President Trump has vowed that the Saturday attack — carried out by a lone ISIS group shooter that reportedly infiltrated local security forces, killing two Iowa National Guard members and an American interpreter — will be met with "very serious" retaliation.
Trump and first lady Melania Trump on Wednesday participated in a dignified transfer ceremony of the remains of Sgt. Edgar Brian Torres-Tovar, 25, of Des Moines, and Sgt. William Nathaniel Howard, 29, of Marshalltown, at Dover Air Force Base in Delaware.
The interpreter was identified Tuesday as U.S. civilian Ayad Mansoor Sakat of Macomb, Mich. Three other members of the Iowa National Guard were hurt in the attack, but the Pentagon has not identified them.
While airstrikes seem a likely response to the attack, it's unclear if the move will have its intended effect, according to Rosemary Kelanic, the director of the Middle East program at Defense Priorities.
"It's pretty hard to retaliate against a terrorist group that doesn't exist anymore," she told The Hill. "There's a lone-wolf gunman who claimed an affiliation with ISIS who carried out this heinous attack, but ISIS as a territorial caliphate has been gone for over five years."
The U.S. has roughly 1,000 troops in Syria to prevent a resurgence of ISIS after it was defeated in 2019. The service members are split between outposts in northeast Syria and at Al-Tanf base in the southeast, and their numbers have already been halved since April.

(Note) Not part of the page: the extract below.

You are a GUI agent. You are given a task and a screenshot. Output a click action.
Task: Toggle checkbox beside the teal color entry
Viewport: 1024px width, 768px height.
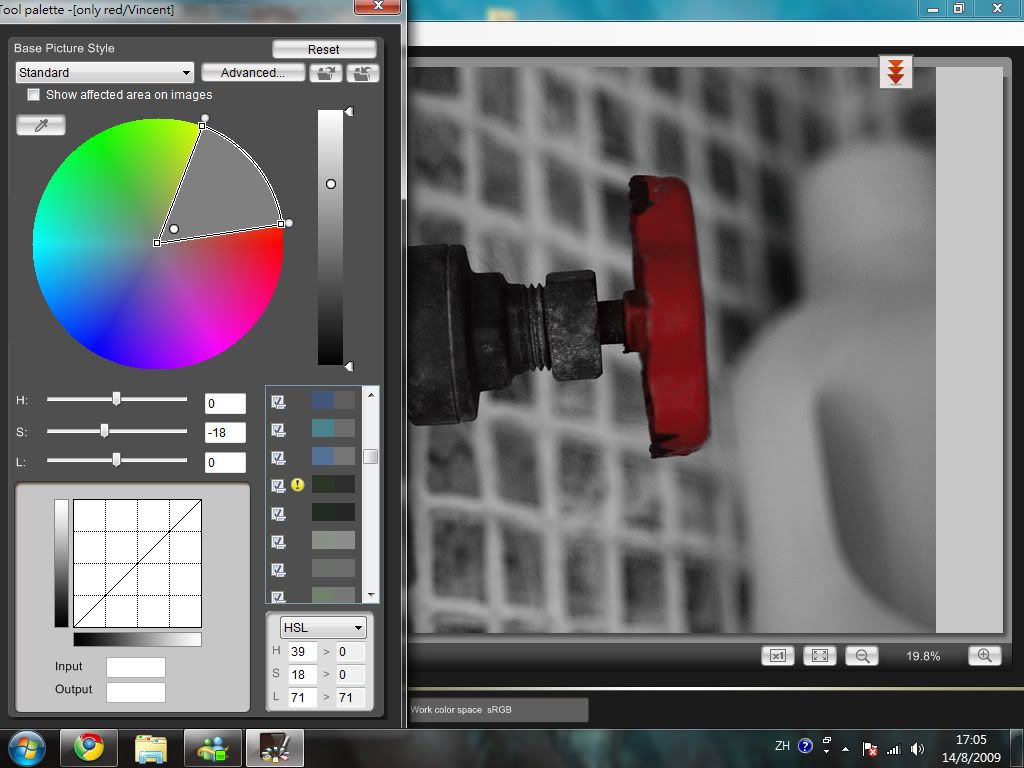point(279,429)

The Pentagon at the time framed the drawdown as a "consolidation" that reflects the changing security environment in the country, even as the Biden administration in December said it had raised the number of troops in Syria from 900 to 2,000 to help with threats from ISIS and Iranian-backed militias in the region.
Kelanic predicted airstrikes or commando raids will be Trump's most likely response, similar to what Washington has done "over the past couple of years every so often, where the U.S. goes in and claims that they killed a number of ISIS militants. … I don't expect that it will be anything more than that, because there just isn't anything to target that's left besides these sort of isolated pockets of people that could be sympathetic."
Colin Clarke, a counterterrorism analyst at global intelligence and security firm the Soufan Group, said the incident may prompt Trump to pull all troops from the war-torn country, something he has sought to do in the past. The president in October 2019, during his first term, ordered a withdrawal of some 1,000 American forces from northern Syria after he declared ISIS defeated in the country.
"The attack will certainly give those who are in Trump's inner circle, and who have been agitating for a full-scale U.S. troop withdrawal, more fodder to make their case," Clarke said.
Trump, for the time being, appears to want to keep troops in the country. Earlier this week, he defended the decision, saying service members are there as "we're trying to make sure that there's going to be … peace in the Middle East, and Syria is a big part of it."
In the interim, Clarke predicted the U.S. might launch a drone strike targeting ISIS command and control nodes in Syria, but he said there was unlikely to be any special operation raids that endanger more U.S. personnel.